EUA exigem que Venezuela rompa laços com China, Rússia, Irão e Cuba como condição para cooperação petrolífera

O Destaque-A administração do Presidente dos Estados Unidos, Donald Trump, informou a liderança interina da Venezuela de que pretende que Caracas corte relações económicas e estratégicas com China, Rússia, Irão e Cuba como condição para avançar na cooperação comercial, especialmente no sector petrolífero. A exigência foi divulgada nesta quarta-feira em vários meios internacionais, incluindo a ABC News e agências europeias, com fontes familiarizadas com as conversações.

Segundo relatos, a Casa Branca condicionou a possibilidade de a Venezuela retomar a exploração e exportação de petróleo ao fim dos laços diplomáticos e comerciais com os países mencionados, além de privilegiar os Estados Unidos como parceiro principal na produção e venda de crude pesado.

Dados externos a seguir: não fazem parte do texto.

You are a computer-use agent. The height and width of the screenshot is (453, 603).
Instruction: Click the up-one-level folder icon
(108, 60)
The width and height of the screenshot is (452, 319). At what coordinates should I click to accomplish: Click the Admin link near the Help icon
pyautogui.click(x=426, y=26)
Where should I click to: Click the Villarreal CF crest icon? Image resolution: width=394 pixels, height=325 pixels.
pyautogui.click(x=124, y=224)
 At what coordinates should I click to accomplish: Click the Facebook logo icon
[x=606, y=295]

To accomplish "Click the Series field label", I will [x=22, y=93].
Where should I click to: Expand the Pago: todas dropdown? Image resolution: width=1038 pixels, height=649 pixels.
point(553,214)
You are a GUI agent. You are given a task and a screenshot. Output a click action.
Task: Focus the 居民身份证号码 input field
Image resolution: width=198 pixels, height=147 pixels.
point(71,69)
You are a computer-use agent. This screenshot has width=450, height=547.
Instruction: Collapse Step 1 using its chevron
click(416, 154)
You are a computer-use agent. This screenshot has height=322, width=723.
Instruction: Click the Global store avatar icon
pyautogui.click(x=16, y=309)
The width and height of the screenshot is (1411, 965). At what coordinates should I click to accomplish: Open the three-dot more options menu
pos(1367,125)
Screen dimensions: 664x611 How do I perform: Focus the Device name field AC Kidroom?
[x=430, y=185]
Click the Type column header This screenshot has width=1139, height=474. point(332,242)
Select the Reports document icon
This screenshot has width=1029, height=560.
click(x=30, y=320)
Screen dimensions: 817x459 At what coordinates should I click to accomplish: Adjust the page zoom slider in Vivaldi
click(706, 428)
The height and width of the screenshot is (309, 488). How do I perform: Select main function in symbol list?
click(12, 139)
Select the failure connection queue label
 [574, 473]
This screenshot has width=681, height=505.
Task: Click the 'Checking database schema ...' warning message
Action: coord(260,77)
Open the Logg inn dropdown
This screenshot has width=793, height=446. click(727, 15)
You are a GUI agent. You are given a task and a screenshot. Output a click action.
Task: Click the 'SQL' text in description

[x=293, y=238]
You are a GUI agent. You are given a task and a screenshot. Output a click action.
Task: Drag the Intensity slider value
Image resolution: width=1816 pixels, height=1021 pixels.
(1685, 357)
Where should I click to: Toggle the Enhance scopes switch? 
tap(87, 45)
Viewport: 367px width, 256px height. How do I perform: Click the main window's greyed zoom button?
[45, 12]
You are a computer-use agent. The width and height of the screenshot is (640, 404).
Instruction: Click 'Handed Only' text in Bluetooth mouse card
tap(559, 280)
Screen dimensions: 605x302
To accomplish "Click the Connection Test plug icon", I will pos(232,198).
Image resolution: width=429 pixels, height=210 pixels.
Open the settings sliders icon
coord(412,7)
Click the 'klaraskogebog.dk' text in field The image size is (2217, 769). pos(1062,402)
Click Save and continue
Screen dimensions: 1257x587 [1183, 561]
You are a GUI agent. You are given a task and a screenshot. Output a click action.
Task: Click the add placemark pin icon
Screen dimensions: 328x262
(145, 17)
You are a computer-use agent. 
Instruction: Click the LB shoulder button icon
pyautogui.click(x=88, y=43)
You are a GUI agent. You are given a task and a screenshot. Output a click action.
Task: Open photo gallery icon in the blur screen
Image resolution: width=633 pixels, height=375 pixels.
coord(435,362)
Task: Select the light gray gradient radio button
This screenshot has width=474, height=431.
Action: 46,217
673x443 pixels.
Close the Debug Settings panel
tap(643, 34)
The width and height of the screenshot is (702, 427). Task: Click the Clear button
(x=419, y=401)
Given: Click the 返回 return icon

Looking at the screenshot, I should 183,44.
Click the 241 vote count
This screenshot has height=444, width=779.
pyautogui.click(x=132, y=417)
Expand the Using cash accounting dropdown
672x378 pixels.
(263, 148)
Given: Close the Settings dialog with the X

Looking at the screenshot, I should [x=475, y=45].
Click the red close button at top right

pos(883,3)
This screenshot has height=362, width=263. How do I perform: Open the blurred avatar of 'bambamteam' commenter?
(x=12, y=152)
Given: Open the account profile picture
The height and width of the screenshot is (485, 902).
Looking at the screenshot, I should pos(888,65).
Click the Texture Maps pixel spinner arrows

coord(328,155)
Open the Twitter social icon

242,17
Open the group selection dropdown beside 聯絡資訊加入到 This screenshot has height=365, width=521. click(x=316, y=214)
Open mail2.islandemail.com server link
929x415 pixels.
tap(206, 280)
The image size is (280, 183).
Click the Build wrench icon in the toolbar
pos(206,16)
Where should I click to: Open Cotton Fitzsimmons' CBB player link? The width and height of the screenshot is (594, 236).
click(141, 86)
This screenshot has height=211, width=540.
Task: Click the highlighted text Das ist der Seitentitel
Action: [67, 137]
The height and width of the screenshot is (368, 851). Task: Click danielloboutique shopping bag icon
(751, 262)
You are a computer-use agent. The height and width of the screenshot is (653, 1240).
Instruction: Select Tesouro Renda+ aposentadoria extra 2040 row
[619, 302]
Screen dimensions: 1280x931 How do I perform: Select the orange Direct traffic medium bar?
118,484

Esse pedido emerge num contexto de grande tensão geopolítica na região. A China e a Rússia, em particular, têm sido aliados históricos de Caracas, com investimentos significativos nos sectores energético e financeiro venezuelanos ao longo da última década. Uma ruptura desses laços implicaria uma reorientação profunda da política externa de um país que tem fontes tradicionais de cooperação com várias potências globais.

A exigência provocou críticas por parte de Pequim, que considerou o pedido uma forma de intimidação. O Governo chinês defendeu o direito da Venezuela de gerir livremente as suas relações económicas e destacou que a soberania sobre recursos naturais deve ser respeitada de acordo com o direito internacional.

Até ao momento, o Executivo venezuelano ainda não divulgou uma posição oficial sobre as exigências norte‑americanas. Fontes internacionais assinalam que qualquer decisão sobre a política externa de Caracas será influenciada por considerações internas e pela necessidade de equilibrar interesses económicos e diplomáticos.